Hacker News new | ask | show | jobs
by laarc 3839 days ago
It should be socially acceptable for Internet Archive to ignore robots.txt.

They have to respect it because we, collectively, say so. Obeying robots.txt is the minimum acceptable behavior for any robot, short of the Asmiov laws.

But archiving is different. I've been running into "Site was not archived due to robots.txt" more and more frequently. Often these are articles from ~2011 and earlier which the author no doubt would have wanted to be archived.

Trouble is, robots.txt is also the only thing that people really bother to set up. Maybe there's a way right now to indicate "Sure, archive my site please, and ignore my robots.txt." But if there is, it's not really common knowledge, and it's kind of unreasonable to expect every single website on the internet to opt-in to that.

On the flipside, it seems entirely reasonable that if someone really wants to opt out of archiving, that they explicitly go and tell Internet Archive. Circa 2016, Internet Archive is the only archive site that seems likely to persist to 2116. It's a shared time capsule, a ship that we all get a free ticket to board. If someone wants off, they can say so.

But right now, large swaths of the internet simply aren't being archived due to rules that don't entirely seem to make sense. There are excellent reasons for robot.txt, but opting out of "Make this content available to my children's children's children's children" seems perhaps beyond the scope of the original spec.

Would you feel ok with the Archive ignoring your robots.txt, or would you feel annoyed? If annoyed, then this is a bad idea and should be rejected.

But if nobody really cares, then here's a proposal: Internet Archive stops checking /robots.txt, and checks for /archive.txt instead. If archive.txt exists, then it's parsed and obeyed as if it were a robots.txt file.

That way, every site can easily opt-out. But everyone opts-in by default. Sites can also exercise control over which portions they want archived, and how often.

6 comments

If example.com allowed indexing in 1999, a new owner of example.com can hide/delete the 1999-2015 content by changing the robots.txt in 2015.

It would be better if archive.org would adhere to the robots.txt of the requested date/year (show content of example.com from 1999-2014).

The fact that all popular URLs which fall out of registration are now picked up by squatter-spambots is also troubling. An Archive.org entry should not cease to exist when the registration lapses if the squatter-spambots decide to robots.txt everything. That would defeat its purpose completely.
I think the archive.org crawler should respect robots.txt as it looked at the time of the crawl. As a well-behaved robot, archive.org's crawler should fetch and respect robots.txt each time it crawls. However, archive.org should not retroactively delete old content when the current site puts up a robots.txt.

(To answer your other question, the robots.txt standard already allows giving different instructions to different crawlers.)

The situation is a bit more nuanced then that. I had a website on shared hosting, and it was being indexed by archive.org. But years ago (maybe a decade?), their robot was doing something crazy that was overwhelming sites, and the server admin blocked the Internet Archive robots. Even worse, archive.org interpreted the block retroactively and deleted all the archives.

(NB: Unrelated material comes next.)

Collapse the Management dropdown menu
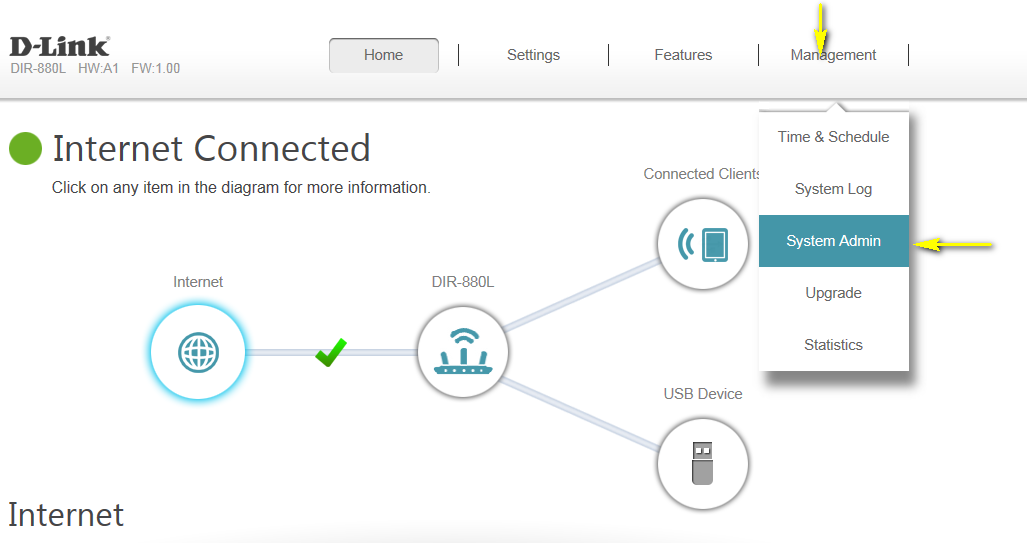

I would have loved for my site to be archived, but I also need my site to perform well. I'm savvy enough to use robots.txt but not to monitor my site's CPU - and I imagine a lot of people with Wordpress or Squarespace sites don't even know about robots.txt. We need to find easy ways for people to control how their sites are archived. (And I don't know how any of this would fit with EU laws like the Right To Be Forgotten.)

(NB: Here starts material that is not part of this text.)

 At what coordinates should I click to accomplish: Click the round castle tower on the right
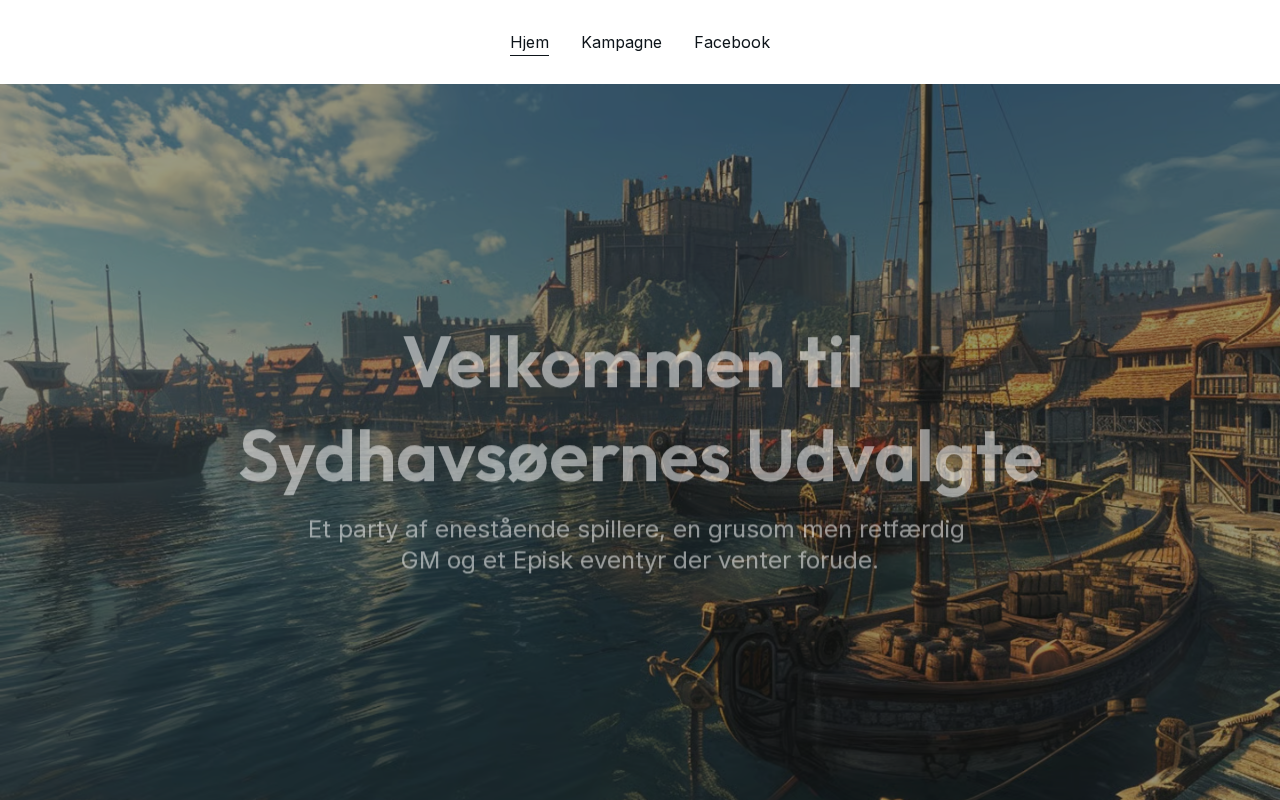(x=1084, y=252)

The Archive doesn't delete anything; depending on the current robots.txt, they may not show pages from past crawls.

Update the robots.txt and you should be good to go.

Very well said and I strongly agree. What's the worse is that highly legitimate sites that existed for years get domain parked after shutting down and become suddenly inaccessible. Maybe for sites like that they can make the archives before the switchover available but it would probably be too costly staff-wise to look at each case-by-case.
robots.txt already lets you specify per-robot behaviour. You can trivially opt-out of crawling, but opt-in to archiving by explicitly allowing archive.org's bot and disallowing all other user agents.
Sorry a little too drunk to scan your post, but have considered this before.

I think Archive dot org as they said on Science Friday podcast are not legal archive or otherwise final word, just trying to help out with archiving humanity. If I want to delete some old posts for whatever unsupported reason (or if takeover of domain new robots.txt) then that's how it should go.

IMO.

Read your post tomorrow. I guarantee you will laugh. I've been there.